The June aggregations have completed, as well as the first-half 2011 aggregations (which can be viewed by selecting "All" for the month). I've made some enhancements to the audit checks for the observations that are derived from the hourly data, as I noticed there were a few classes of rare events that weren't getting caught. About 3% of observations are getting flagged as invalid, up from about 2%.
I also went through via the Trends product to look for anomalies in historical aggregation that weren't caught previously. It looked pretty clean with the exception of a issue with calculating BSS between May 2010 and July 2010, and BSS in April 2008 for Canada. These have been recalculated and are now correct. I wanted to conduct this check prior to restarting the historical precipitation reaggregation project and ensure that there are no remaining issues in the data.
Work continues on a few major projects. Collection started on two new providers on July 1, so data will be available starting next month. WeatherBug is the first, and was selected due to "popular appeal" and potential rather than forecast innovations (they use the NDFD, like WeatherUnderground). But, like WeatherUnderground, they are starting to use their observation network data and may provide custom forecasts in the future. The second is Foreca, which is starting to slowly make a name for itself, and generates forecasts worldwide.

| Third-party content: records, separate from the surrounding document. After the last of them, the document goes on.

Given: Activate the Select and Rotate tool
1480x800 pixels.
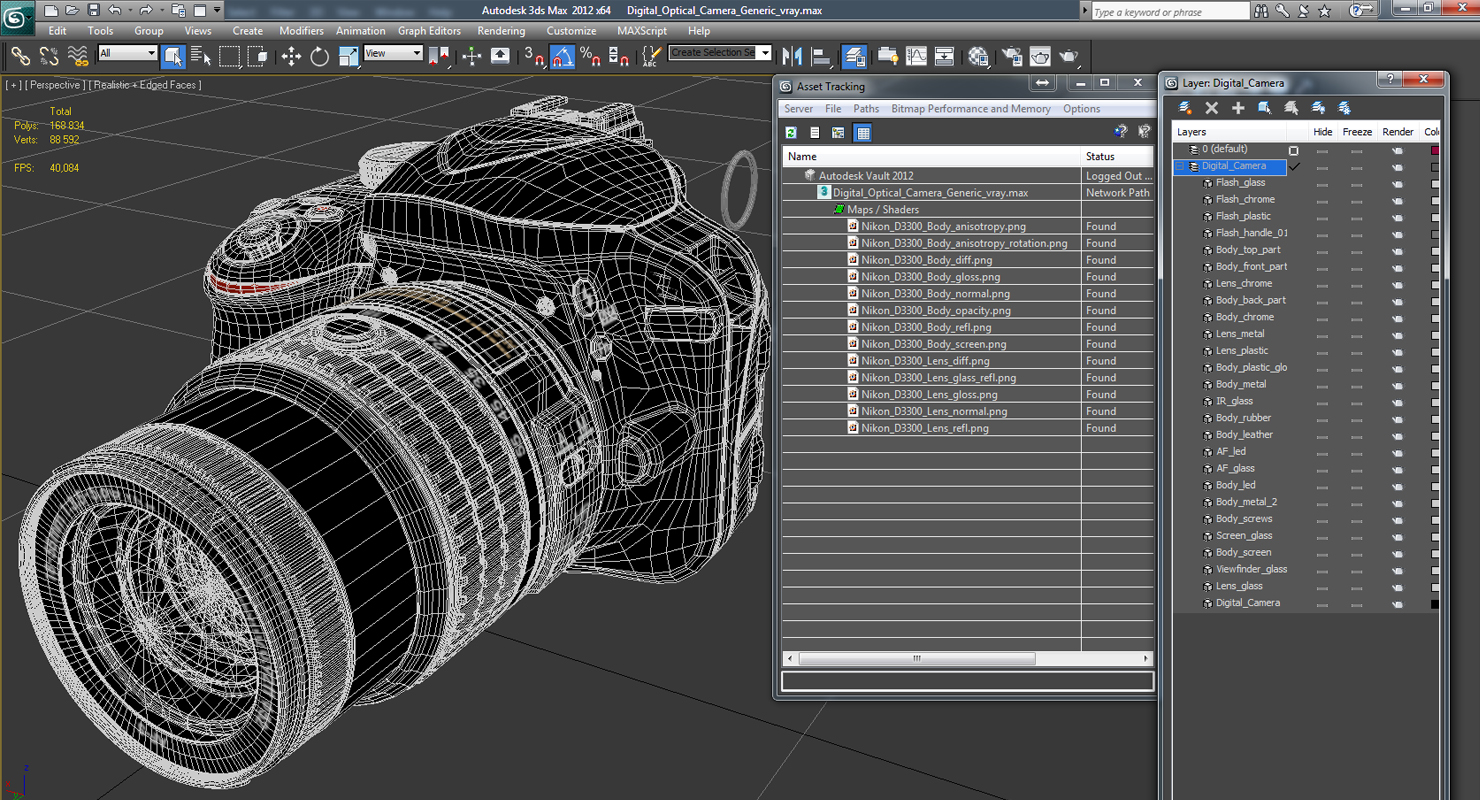Looking at the screenshot, I should pyautogui.click(x=320, y=57).
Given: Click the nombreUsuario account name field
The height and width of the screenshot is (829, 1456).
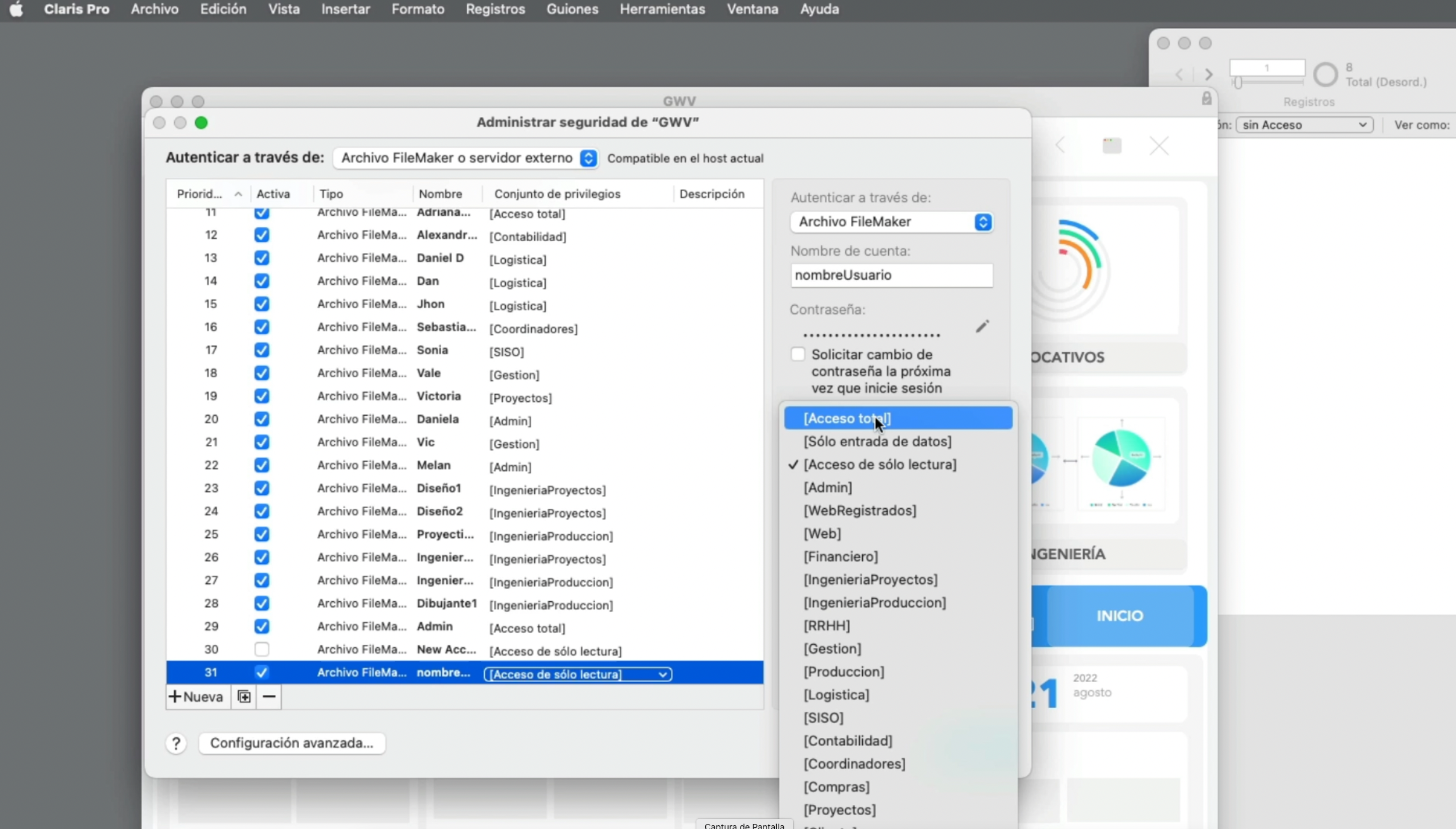Looking at the screenshot, I should (891, 275).
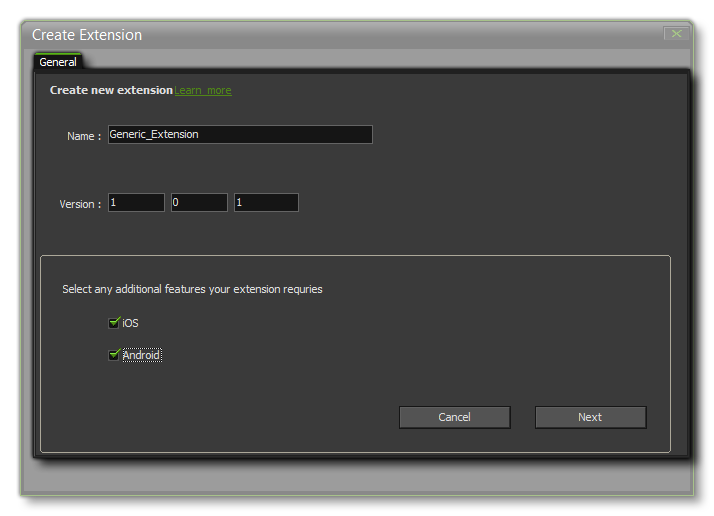Select the first Version number field
Image resolution: width=714 pixels, height=516 pixels.
pyautogui.click(x=136, y=203)
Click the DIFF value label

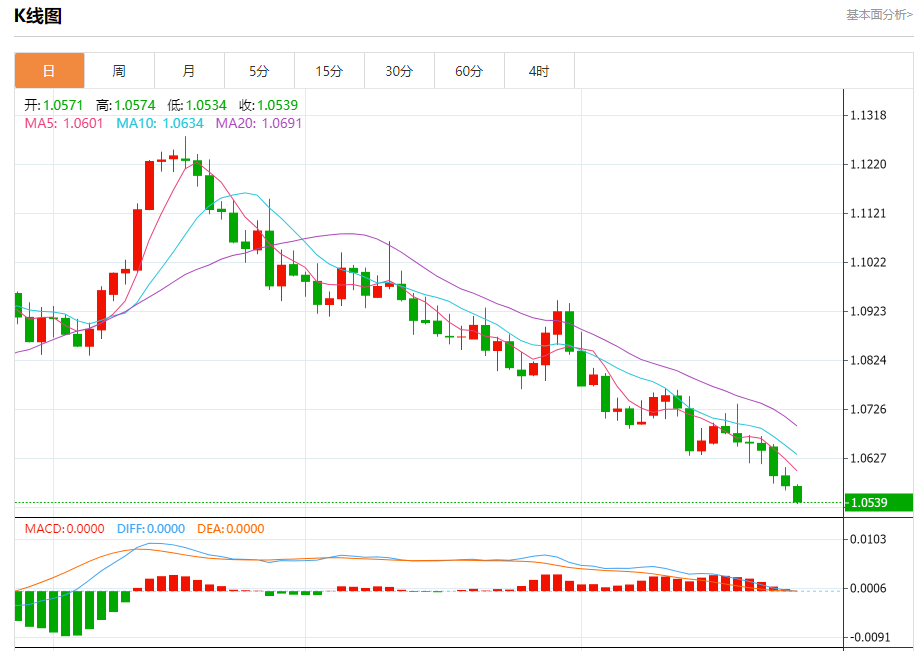[x=151, y=529]
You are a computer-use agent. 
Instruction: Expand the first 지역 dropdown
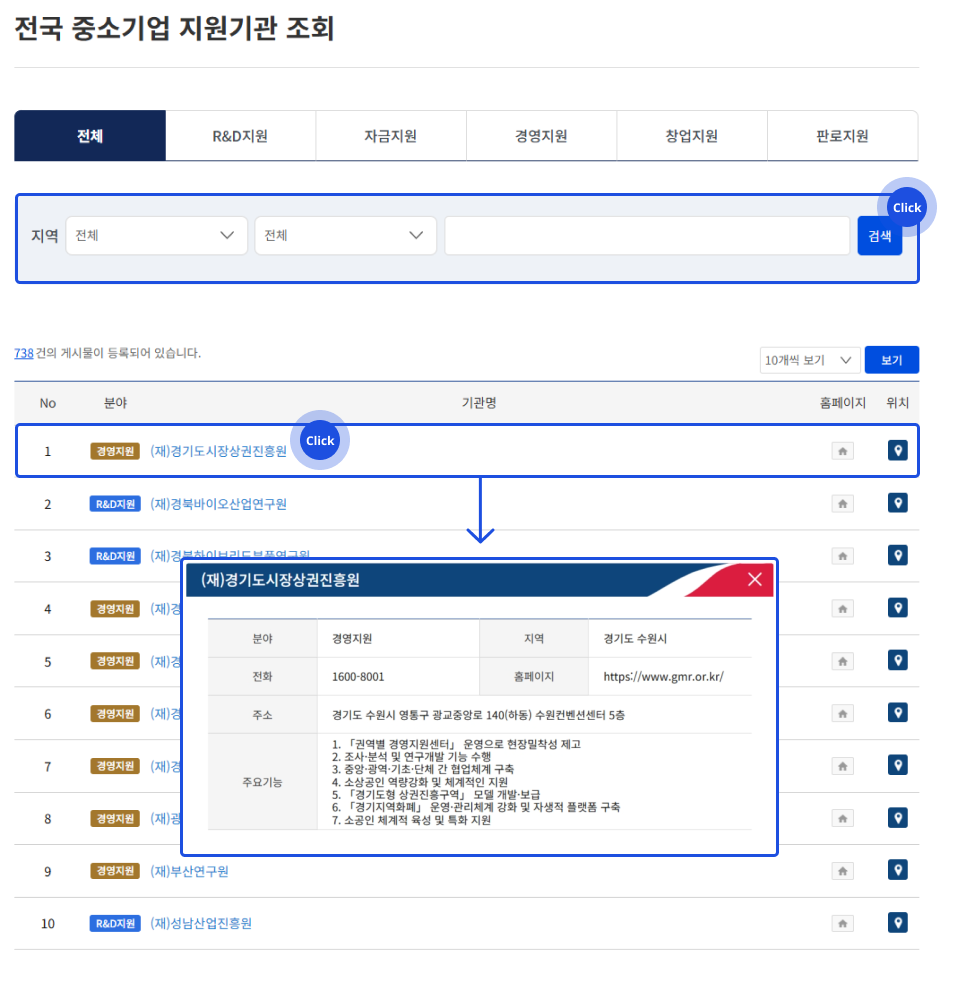tap(156, 236)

One other small change was made to the unskilled Persistence forecast. Previously, an observation of "thunderstorms in the area" was considered a precipitation forecast, even if no precipitation was reported at the station. This has been changed, and now a precipitation forecast for Persistence is only issued if precipitation was reported at the observation station.
Finally, speaking of Persistence forecasts, I added "weather changeability" data to ForecastAdvisor, see for example http://forecastadvisor.com/change/high/ . Data also appears on each city's page as well. You can see pretty readily which areas of the country are more changeable than others. Us as weather geeks already know this, but beyond the "If you don't like the weather, wait a few hours" quips, most people don't have a quantitative understanding of how much the weather does change each day. Hopefully this gives them another discussion point.